Final
- Champion: Miloslav Mečíř
- Runner-up: Tim Mayotte
- Score: 3–6, 6–2, 6–4, 6–2

Events
| Singles | men | women |
| Doubles | men | women |
- ← 1984 · Summer Olympics · 1992 →

= Tennis at the 1988 Summer Olympics – Men's singles =

Olympic tennis event

Czechoslovakia's Miloslav Mečíř defeated the United States' Tim Mayotte in the final, 3–6, 6–2, 6–4, 6–2, to win the gold medal in Men's Singles tennis at the 1988 Summer Olympics. It was Czechoslovakia's first medal at the event. The United States' Brad Gilbert and Sweden's Stefan Edberg won the bronze medals. It was Sweden's first men's singles Olympic medal.
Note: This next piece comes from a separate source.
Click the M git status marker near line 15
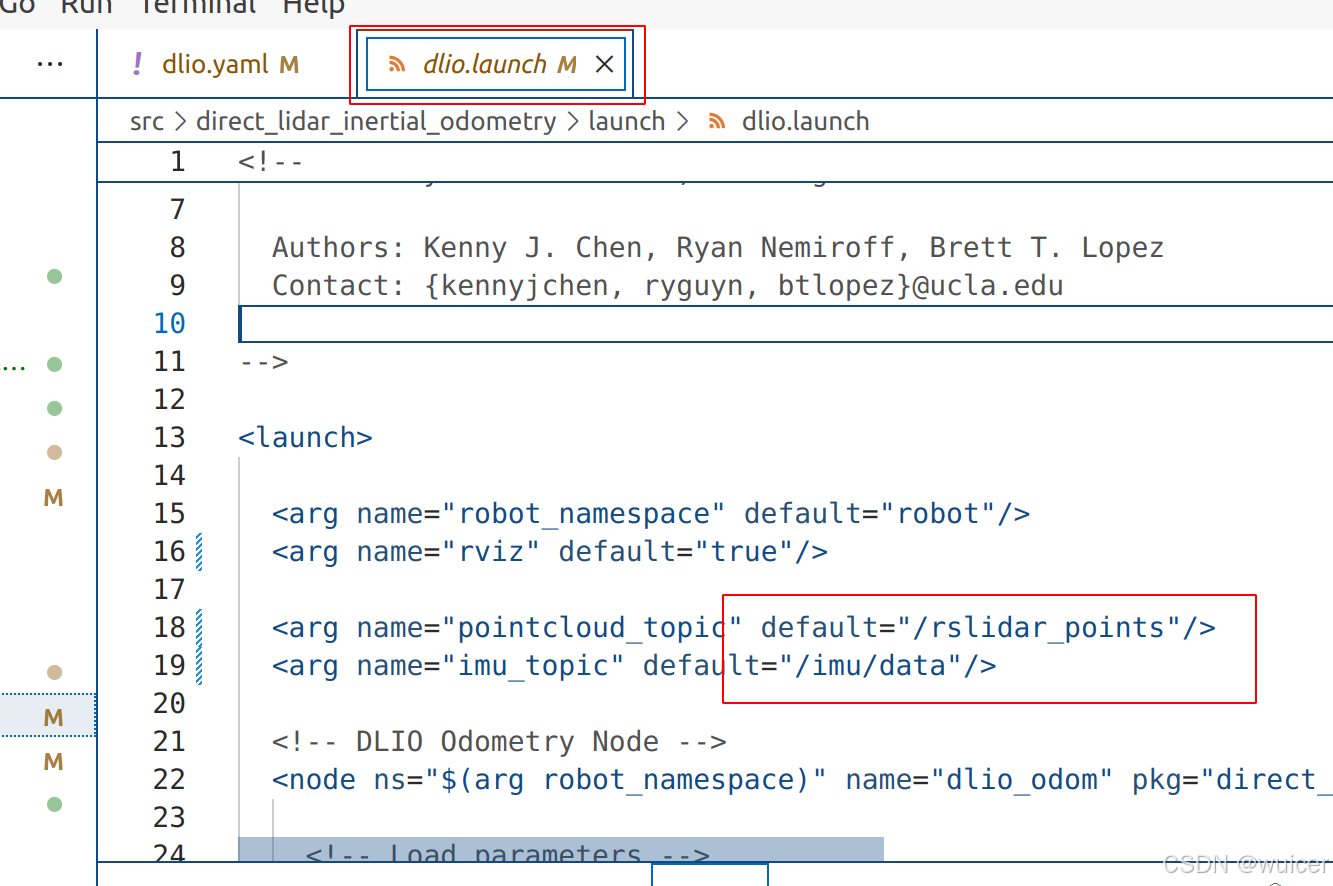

The tournament was held at the Seoul Olympic Park Tennis Center in Seoul, South Korea. Tennis was officially re-introduced as an official sport in the 1988 Summer Olympics, after being held as a demonstration sport in the 1968 Olympic Games and 1984 Olympic Games. It was discontinued from being an official sport after the 1924 Olympic Games before its re-introduction. There were 64 competitors from 32 nations. Nations were limited to three players each (down from four before tennis's Olympic hiatus).

==Background==

This was the eighth (medal) appearance of the men's singles tennis event. The event has been held at every Summer Olympics where tennis has been on the program: from 1896 to 1924 and then from 1988 to the current program. Demonstration events were held in 1968 and 1984.

Number one seed and the favorite was Stefan Edberg of Sweden, the winner of the 1984 demonstration event as well as the reigning Wimbledon champion.

Bermuda, Brazil, West Germany, Haiti, Israel, the Ivory Coast, New Zealand, Nigeria, Paraguay, Poland, South Korea, the Soviet Union, and Zimbabwe each made their debut in the event. France made its seventh appearance, most among all nations, having missed only the 1904 event.

==Competition format==

The competition was a single-elimination tournament. Unlike previous Olympic tournaments, no bronze-medal match was held. All matches were best-of-five sets. The 12-point tie-breaker, common by 1988, was used in the Olympics for the first time.

==Schedule==

All times are Korea Standard Time adjusted for daylight savings (UTC+10)

| Date | Time | Round |
|---|---|---|
| Tuesday, 20 September 1988 Wednesday, 21 September 1988 |  | Round of 64 |
| Thursday, 22 September 1988 |  | Round of 32 |
| Saturday, 24 September 1988 |  | Round of 16 |
| Monday, 26 September 1988 |  | Quarterfinals |
| Wednesday, 28 September 1988 |  | Semifinals |
| Friday, 30 September 1988 | 11:12 | Final |

==Seeds==

1. (semifinals, bronze medalist)
2. (finals, silver medalist)
3. (champion, gold medalist)
4. (second round)
5. (semifinals, bronze medalist)
6. (second round)
7. (third round)
8. (first round)
9. (second round)
10. (third round)
11. (first round)
12. (third round)
13. (quarterfinals)
14. (first round)
15. (second round)
16. (first round)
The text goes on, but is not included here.